计算机工程与应用 ›› 2021, Vol. 57 ›› Issue (6): 207-211.DOI: 10.3778/j.issn.1002-8331.2004-0146

• 工程与应用 • 上一篇    下一篇

基于BILSTM-CRF的高校政策语义角色标注研究

徐建国,刘泳慧,刘梦凡   

  1. 山东科技大学 计算机科学与工程学院,山东 青岛 266590
  • 出版日期:2021-03-15 发布日期:2021-03-12

Research on Semantic Role Labeling of University Policy Based on BILSTM-CRF

XU Jianguo, LIU Yonghui, LIU Mengfan   

  1. College of Computer Science and Engineering, Shandong University of Science and Technology, Qingdao, Shandong 266590, China
  • Online:2021-03-15 Published:2021-03-12

摘要:

采用融合自注意力机制的双向长短期记忆模型(SelfAtt-BILSTM)和条件随机场模型(CRF),构建一种SelfAtt-BILSTM-CRF模型,对政策文本进行语义角色标注,以提取政策主要内容。采用某高校政策文件为实验数据集,利用BILSTM模型自动学习序列化语句上下文特征,融合自注意力机制增加重要特征元素的权重,通过CRF层利用特征进行序列标注,提取语义角色,以实现政策文件的主要内容挖掘。经过对比验证,该模型能够有效地提取政策文本内容,在标注数据集上F1值达到78.99%。实验结果同时表明,自注意力机制能够有效提高神经网络模型的语义角色标注效果。

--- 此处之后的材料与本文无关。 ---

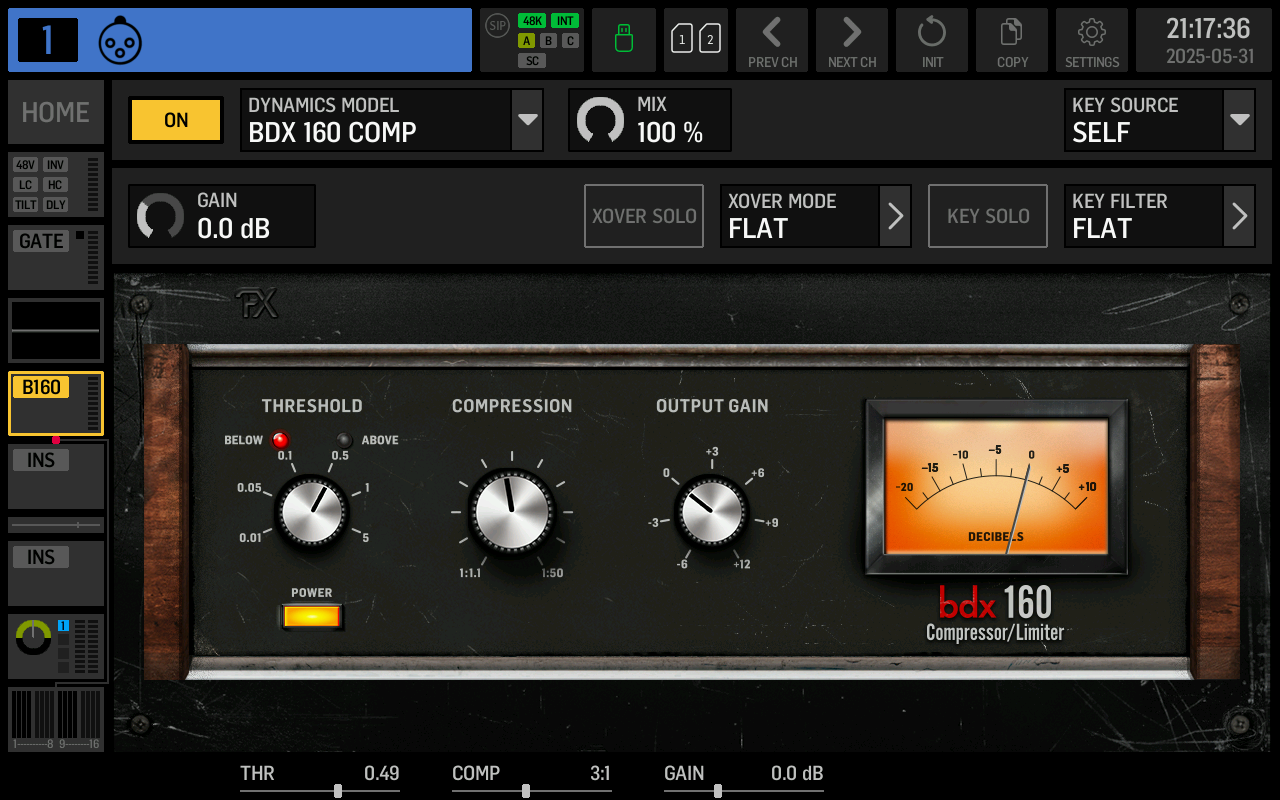Click the USB drive status icon

pos(623,40)
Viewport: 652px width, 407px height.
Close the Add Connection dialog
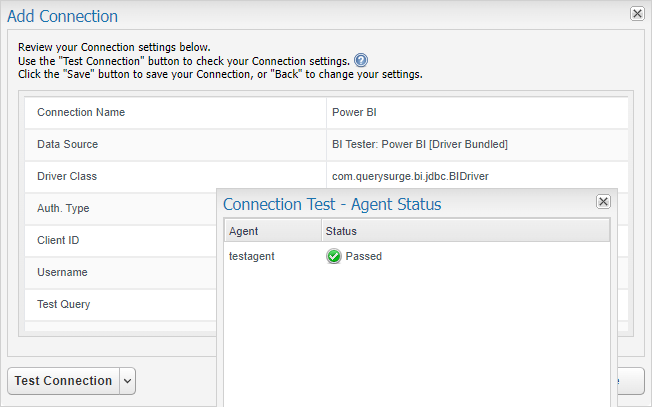click(x=637, y=14)
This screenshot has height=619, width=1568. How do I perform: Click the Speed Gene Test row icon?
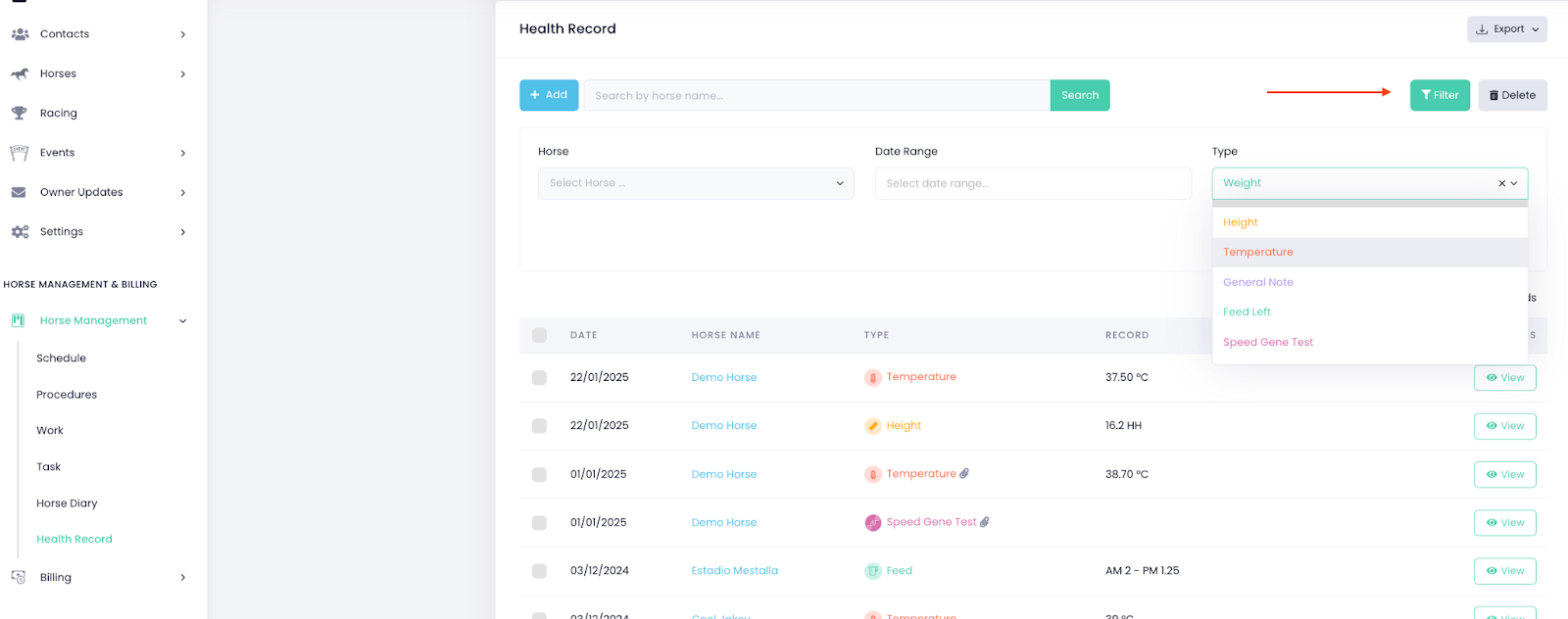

关键词: 双向长短期记忆网络, 条件随机场, 自注意力机制, 语义角色标注, 深度学习

Abstract:

A SelfAtt-BILSTM-CRF model is constructed by combining the Self Attention Mechanism with Bidirectional Long Short-Term Memory(SelfAtt-BILSTM) and Conditional Random Field(CRF). The semantic role of policy text is annotated to extract the main content of policy. This paper takes a college policy file as the experimental data set, uses the BILSTM model to automatically learn the context features of serialized statements, integrates the self attention mechanism to increase the weight of important feature elements, and finally uses the features to sequence annotation through CRF layer to extract the semantic roles, so as to realize the main content mining of policy files. By contrast, the SelfAtt-BILSTM-CRF model can effectively extract the content of policy text, and the F1 value in the annotation data set reaches 78.99%. The experimental results also show that the Self Attention Mechanism can effectively improve the semantic role annotation effect of the neural network model.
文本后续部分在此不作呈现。